▶ _Exercise aim_:
Exactly the lines from the one containing "Given: Tick the Label verstecken checkbox" through the end of the entries, both ends included, are to be output.

========================================

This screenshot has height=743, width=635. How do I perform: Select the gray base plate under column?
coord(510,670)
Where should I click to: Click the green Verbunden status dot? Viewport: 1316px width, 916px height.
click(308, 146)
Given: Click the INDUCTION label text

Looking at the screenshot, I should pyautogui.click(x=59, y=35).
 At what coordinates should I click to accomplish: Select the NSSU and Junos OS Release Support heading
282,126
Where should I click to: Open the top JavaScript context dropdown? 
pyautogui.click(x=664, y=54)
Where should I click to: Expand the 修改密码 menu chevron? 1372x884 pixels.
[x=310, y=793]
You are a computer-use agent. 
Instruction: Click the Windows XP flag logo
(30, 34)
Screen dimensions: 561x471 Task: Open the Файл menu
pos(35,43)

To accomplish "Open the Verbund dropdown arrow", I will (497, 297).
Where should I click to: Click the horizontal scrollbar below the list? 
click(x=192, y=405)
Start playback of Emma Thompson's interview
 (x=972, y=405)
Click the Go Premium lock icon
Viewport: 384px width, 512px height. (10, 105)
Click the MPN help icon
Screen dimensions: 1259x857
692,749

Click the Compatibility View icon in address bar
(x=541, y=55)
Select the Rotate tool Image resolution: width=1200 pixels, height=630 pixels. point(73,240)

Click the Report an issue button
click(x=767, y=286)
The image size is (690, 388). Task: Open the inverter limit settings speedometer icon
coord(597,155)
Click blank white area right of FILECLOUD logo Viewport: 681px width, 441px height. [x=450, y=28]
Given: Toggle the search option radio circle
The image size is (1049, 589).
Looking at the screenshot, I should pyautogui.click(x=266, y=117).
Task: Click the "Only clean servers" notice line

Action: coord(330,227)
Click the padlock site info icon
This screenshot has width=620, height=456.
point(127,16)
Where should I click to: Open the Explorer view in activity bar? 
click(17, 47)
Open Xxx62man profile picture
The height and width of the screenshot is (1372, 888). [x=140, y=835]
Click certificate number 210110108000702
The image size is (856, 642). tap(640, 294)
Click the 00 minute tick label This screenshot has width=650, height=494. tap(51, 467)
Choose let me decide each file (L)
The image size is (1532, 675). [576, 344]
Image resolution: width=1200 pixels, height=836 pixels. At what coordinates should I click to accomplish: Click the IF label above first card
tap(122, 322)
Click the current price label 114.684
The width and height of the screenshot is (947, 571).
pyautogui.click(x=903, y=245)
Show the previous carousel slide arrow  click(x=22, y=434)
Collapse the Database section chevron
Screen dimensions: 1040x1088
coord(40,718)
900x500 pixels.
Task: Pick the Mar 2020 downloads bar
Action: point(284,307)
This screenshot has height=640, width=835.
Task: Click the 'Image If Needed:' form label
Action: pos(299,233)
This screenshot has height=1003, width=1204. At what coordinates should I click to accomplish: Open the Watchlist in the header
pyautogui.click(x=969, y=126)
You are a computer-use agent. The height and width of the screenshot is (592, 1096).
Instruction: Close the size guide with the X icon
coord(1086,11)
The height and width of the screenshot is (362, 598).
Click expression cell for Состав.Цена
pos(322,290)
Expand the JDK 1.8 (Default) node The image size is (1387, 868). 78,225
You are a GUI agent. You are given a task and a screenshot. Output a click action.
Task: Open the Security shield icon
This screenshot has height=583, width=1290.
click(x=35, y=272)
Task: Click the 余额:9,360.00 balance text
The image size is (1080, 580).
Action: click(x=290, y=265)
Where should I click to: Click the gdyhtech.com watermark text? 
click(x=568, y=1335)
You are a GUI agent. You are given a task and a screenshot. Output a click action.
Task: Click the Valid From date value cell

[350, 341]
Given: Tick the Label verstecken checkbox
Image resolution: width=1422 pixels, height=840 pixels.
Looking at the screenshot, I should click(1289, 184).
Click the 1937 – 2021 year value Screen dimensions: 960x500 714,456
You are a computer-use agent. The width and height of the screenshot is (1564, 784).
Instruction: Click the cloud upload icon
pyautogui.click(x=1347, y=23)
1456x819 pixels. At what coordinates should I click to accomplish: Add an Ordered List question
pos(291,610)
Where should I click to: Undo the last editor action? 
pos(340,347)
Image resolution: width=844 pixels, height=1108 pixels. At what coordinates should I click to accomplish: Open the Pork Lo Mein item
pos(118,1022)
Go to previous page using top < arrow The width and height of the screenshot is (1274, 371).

========================================

▶ _Output of the task_:
Given: Tick the Label verstecken checkbox
Image resolution: width=1422 pixels, height=840 pixels.
Looking at the screenshot, I should click(1289, 184).
Click the 1937 – 2021 year value Screen dimensions: 960x500 714,456
You are a computer-use agent. The width and height of the screenshot is (1564, 784).
Instruction: Click the cloud upload icon
pyautogui.click(x=1347, y=23)
1456x819 pixels. At what coordinates should I click to accomplish: Add an Ordered List question
pos(291,610)
Where should I click to: Undo the last editor action? 
pos(340,347)
Image resolution: width=844 pixels, height=1108 pixels. At what coordinates should I click to accomplish: Open the Pork Lo Mein item
pos(118,1022)
Go to previous page using top < arrow The width and height of the screenshot is (1274, 371).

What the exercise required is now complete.